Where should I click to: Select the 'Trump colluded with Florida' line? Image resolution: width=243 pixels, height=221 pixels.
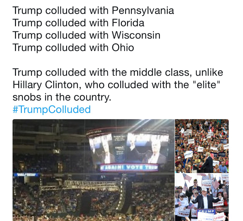click(78, 23)
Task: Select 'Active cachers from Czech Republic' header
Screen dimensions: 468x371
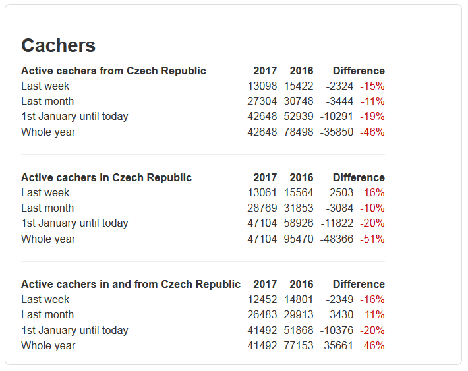Action: (113, 71)
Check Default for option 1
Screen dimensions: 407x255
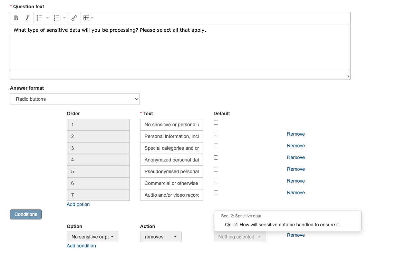pyautogui.click(x=216, y=122)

▸ Work order
Please return only the lines from the top of the data through the line with "Check Default for option 1", exactly as written, and drop every picture.

▸ Solution for this exercise
Where should I click to: Select the 'Trump colluded with Florida' line? Image resolution: width=243 pixels, height=221 pixels.
click(78, 23)
Task: Select 'Active cachers from Czech Republic' header
Screen dimensions: 468x371
Action: (113, 71)
Check Default for option 1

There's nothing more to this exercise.